Quand j’étais enfant, mes parents recouraient à une méthode très simple pour nous enseigner la notion d’équité. L’un des enfants devait couper le dessert en portions égales. Ensuite, les autres enfants choisissaient leurs parts en premier, et le découpeur en dernier. C’était là une véritable leçon de démocratie pratique.

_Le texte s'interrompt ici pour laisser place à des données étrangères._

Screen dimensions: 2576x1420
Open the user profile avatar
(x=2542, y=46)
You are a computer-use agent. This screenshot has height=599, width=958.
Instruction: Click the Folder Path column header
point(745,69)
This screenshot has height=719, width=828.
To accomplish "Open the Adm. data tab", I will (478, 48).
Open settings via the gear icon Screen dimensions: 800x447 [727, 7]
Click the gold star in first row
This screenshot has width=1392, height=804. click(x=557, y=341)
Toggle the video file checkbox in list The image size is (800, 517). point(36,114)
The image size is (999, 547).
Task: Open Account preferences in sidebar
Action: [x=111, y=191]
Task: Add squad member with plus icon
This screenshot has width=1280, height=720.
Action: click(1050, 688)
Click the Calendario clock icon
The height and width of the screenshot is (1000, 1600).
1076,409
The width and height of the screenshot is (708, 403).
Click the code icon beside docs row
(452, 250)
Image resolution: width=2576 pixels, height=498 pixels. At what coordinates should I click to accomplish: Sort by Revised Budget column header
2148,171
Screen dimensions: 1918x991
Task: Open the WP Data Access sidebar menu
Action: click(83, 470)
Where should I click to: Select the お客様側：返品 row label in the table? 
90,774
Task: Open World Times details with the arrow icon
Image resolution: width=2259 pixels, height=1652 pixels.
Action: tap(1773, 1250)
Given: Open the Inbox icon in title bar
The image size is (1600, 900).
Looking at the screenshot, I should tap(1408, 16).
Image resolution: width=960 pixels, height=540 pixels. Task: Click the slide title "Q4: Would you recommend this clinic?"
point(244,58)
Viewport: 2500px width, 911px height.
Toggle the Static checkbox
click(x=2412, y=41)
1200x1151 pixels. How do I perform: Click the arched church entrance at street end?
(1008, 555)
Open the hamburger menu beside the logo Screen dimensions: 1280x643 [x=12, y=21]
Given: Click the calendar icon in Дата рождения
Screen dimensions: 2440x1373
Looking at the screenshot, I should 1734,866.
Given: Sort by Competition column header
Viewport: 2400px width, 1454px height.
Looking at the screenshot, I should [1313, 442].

Au sein d’une démocratie, on peut recourir au vote à la majorité pour prendre des décisions qui concernent de manière égale tous les citoyens. Mais les problèmes qui n’affectent pas tous les citoyens de la même manière nécessitent une approche plus équilibrée et plus prévoyante. Si la liberté d’une minorité peut être restreinte aujourd’hui, une autre minorité en souffrira demain. Un jour, à certains égards, nous serons tous en situation de minorité, et ce jour-là, il sera terriblement facile de comprendre pourquoi les personnes qui coupent le gâteau ne devraient pas avoir le monopole de décider qui a droit aux plus grosses parts.

Heureusement, nous vivons dans une société où même les questions litigieuses peuvent être débattues dans le respect, car nous pouvons tous, de manière très réelle, nous identifier comme faisant partie d’une minorité vulnérable. Je vous souhaite à tous un magnifique été.